Varios jugadores clave de la Liga BetPlay se perderán el debut del torneo Apertura 2026 debido a sanciones pendientes del año anterior. Entre ellos figuran el zaguero de Millonarios Jorge Arias, el delantero albiazul Leonardo Castro, el atacante de Junior Guillermo Paiva, el mediocampista de Atlético Nacional Mateus Uribe, el arquero Washington Aguerre, quien militó previamente en un equipo colombiano, y el portero Jordan García, ex Fortaleza. Estas ausencias se darán en el tercer fin de semana de enero de 2026, cuando la liga inicie el 17 de enero en Colombia, ya que las sanciones registradas por Dimayor por expulsiones e incidentes del torneo Finalización 2025 deben cumplirse en los torneos posteriores o al regreso de los jugadores si han sido transferidos.

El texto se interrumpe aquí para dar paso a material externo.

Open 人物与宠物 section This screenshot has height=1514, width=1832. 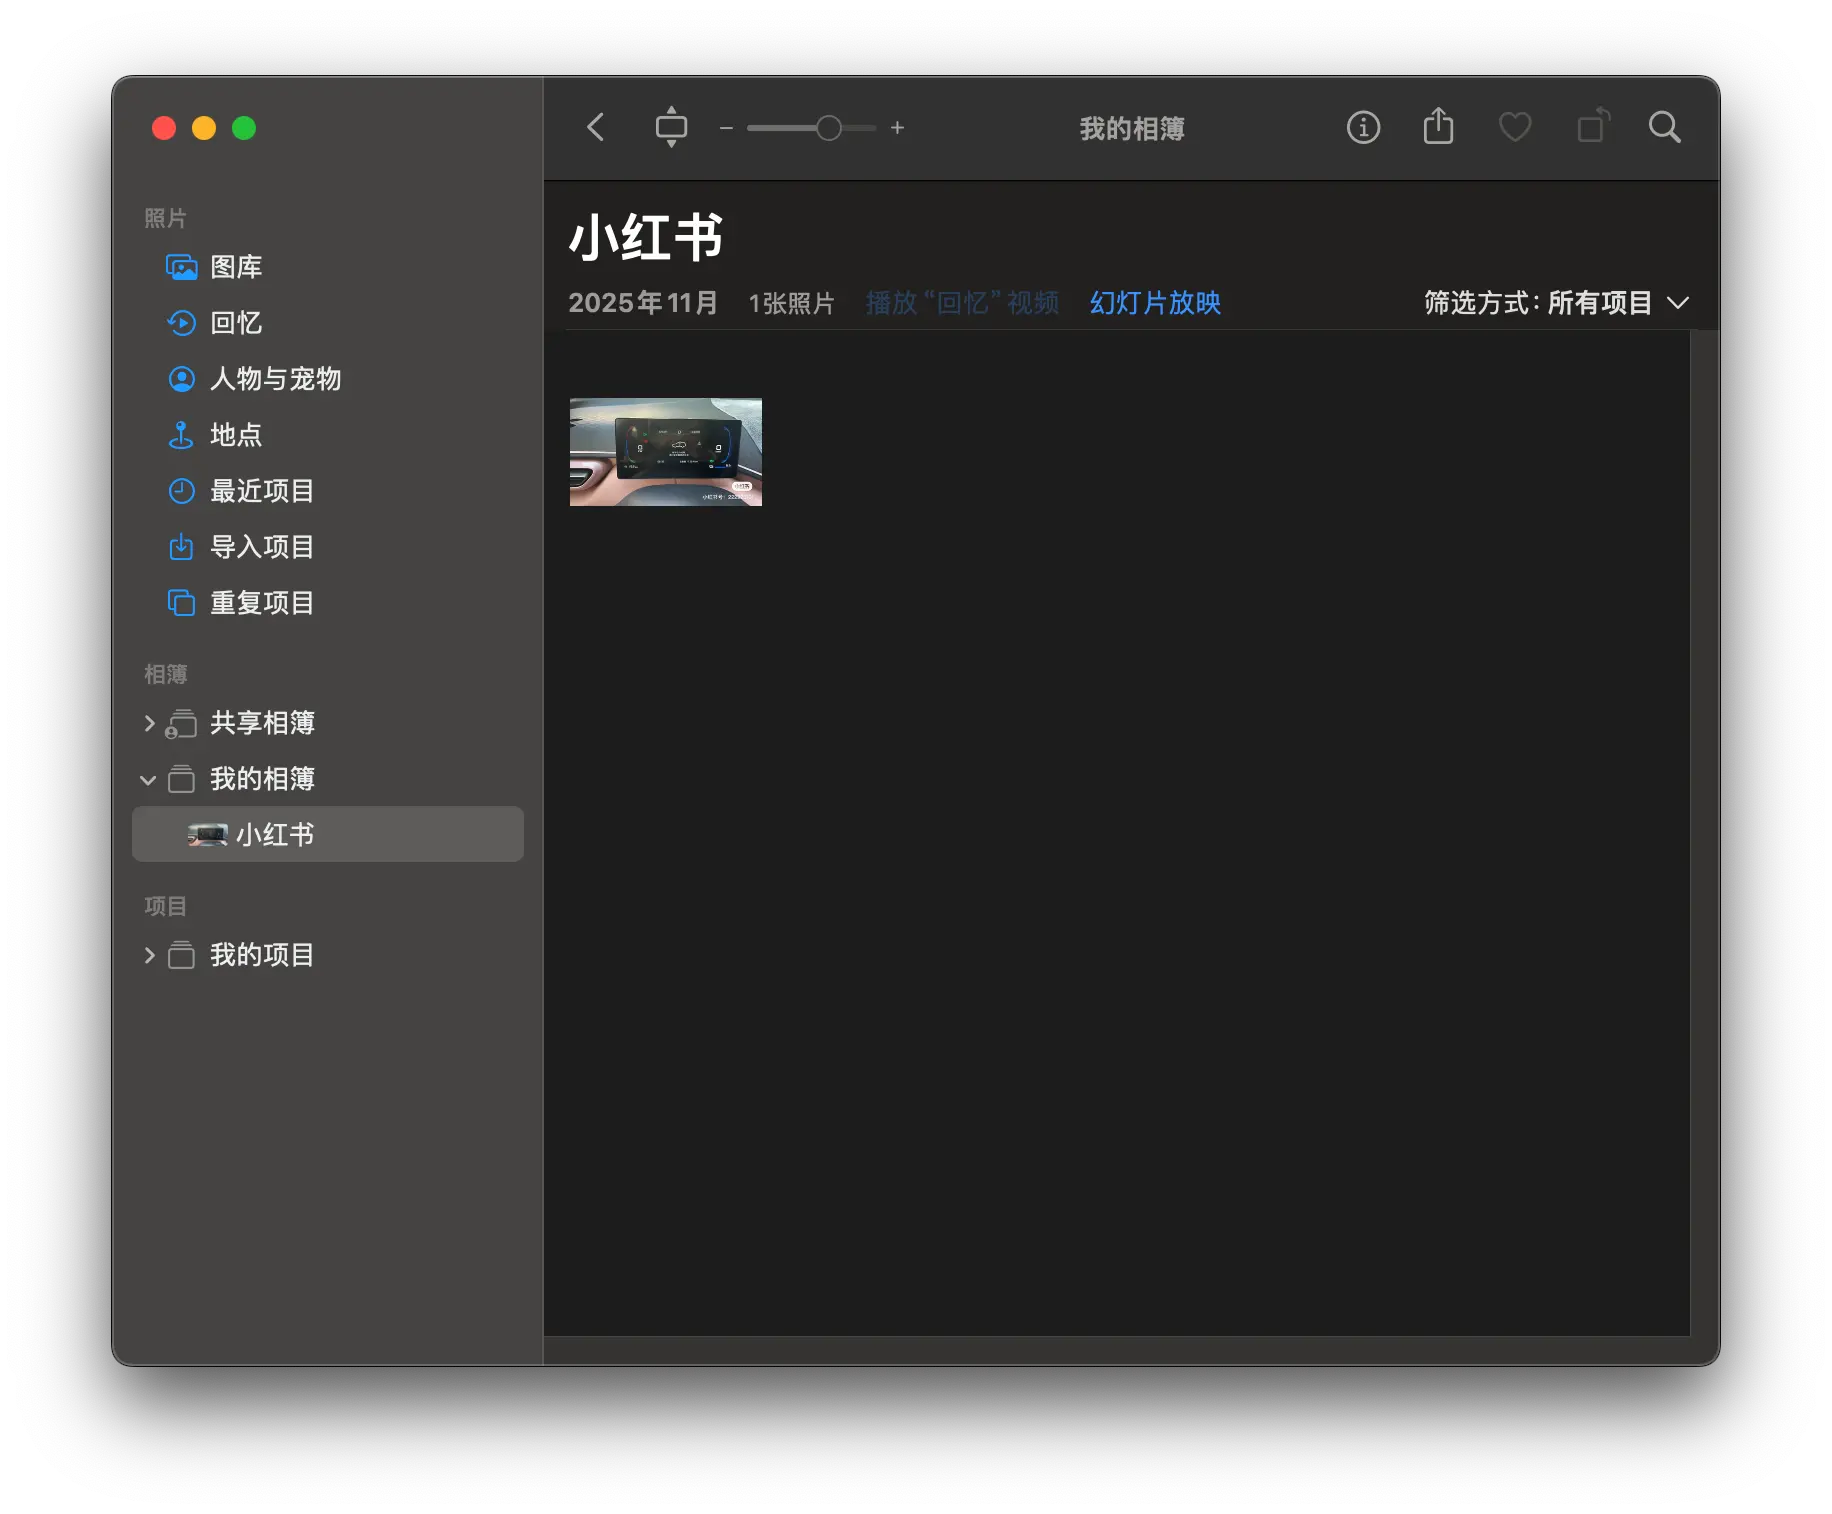coord(275,379)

Las penas específicas incluyen un partido de suspensión para Jorge Arias y Mateus Uribe, mientras que Leonardo Castro y Guillermo Paiva enfrentan dos partidos cada uno, al igual que Washington Aguerre. Millonarios debutará ante Atlético Bucaramanga sin la presencia de Arias y Castro, Junior hará lo propio sin Paiva, quien fue expulsado en la final ante Deportes Tolima, y Atlético Nacional abrirá su calendario frente a Boyacá Chico sin Uribe, castigado por una pelea con Aguerre. Cabe destacar que Aguerre fue transferido a Peñarol de Uruguay y Jordan García a Club León de México, por lo que sus sanciones aplicarán si regresan al fútbol colombiano.

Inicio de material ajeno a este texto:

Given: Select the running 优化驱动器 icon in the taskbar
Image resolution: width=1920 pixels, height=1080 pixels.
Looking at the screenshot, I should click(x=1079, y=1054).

Impacto en los equipos campeones y el nuevo formato
Junior, que se coronó campeón del Finalización 2025, deberá adaptarse a la ausencia de Paiva en su estreno, en un contexto donde las sanciones trascienden los torneos y se arrastran al Apertura. Además, el debut de la liga se cruza con la Superliga entre Junior y Santa Fe, que se disputará ida y vuelta con horarios notificados una semana antes por Dimayor. El torneo Apertura contará con una fase única de 19 fechas y playoffs con los ocho mejores clasificados, culminando antes de la Copa del Mundo de Clubes, lo que añade presión a los equipos desde el arranque.
Estas suspensiones subrayan la rigurosidad de Dimayor en el cumplimiento disciplinario, obligando a los clubes a reorganizar sus alineaciones iniciales y afectando estrategias en una liga que promete alta competencia desde la jornada inaugural.